From the Junkyard to the Power Grid: Ambient Processing of Scrap Metals into Nanostructured Electrodes for Ultrafast Rechargeable Batteries

Monday, 29 May 2017: 15:00
Grand Salon B - Section 12 (Hilton New Orleans Riverside)
A. S. Westover (Vanderbilt University, Oak Ridge National Laboratory), N. Muralidharan, H. Sun, N. Galioto, R. E. Carter, A. P. Cohn, L. Oakes, and C. L. Pint (Vanderbilt University)

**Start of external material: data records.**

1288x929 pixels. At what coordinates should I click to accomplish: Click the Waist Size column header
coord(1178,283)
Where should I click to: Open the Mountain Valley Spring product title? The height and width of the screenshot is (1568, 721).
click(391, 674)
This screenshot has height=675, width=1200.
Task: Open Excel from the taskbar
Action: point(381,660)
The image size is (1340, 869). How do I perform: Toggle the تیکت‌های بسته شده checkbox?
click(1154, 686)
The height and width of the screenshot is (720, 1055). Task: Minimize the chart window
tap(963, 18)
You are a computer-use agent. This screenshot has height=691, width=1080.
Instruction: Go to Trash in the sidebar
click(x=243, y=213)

Here we present the first full-cell battery device that is developed entirely from scrap metals of brass and steel – two of the most commonly used and discarded metals. A room temperature chemical process is developed to convert brass and steel into functional electrodes for rechargeable energy storage that transforms these multicomponent alloys into redox-active iron-oxide and copper-oxide materials. The resulting steel-brass battery exhibits cell voltages up to 1.8 V, energy density up to 20 Wh/kg, power density up to 20 kW/kg, and stable cycling over 5000 cycles in alkaline electrolytes. Further, we show the versatility of this technique to enable processing of steel and brass materials of different shapes, sizes, and purity, such as screws and shavings, to produce functional battery components. The simplicity of this approach, building from commonly available chemicals enables a simple pathway to the local recovery, processing, and assembly of storage systems based on materials that would otherwise be discarded.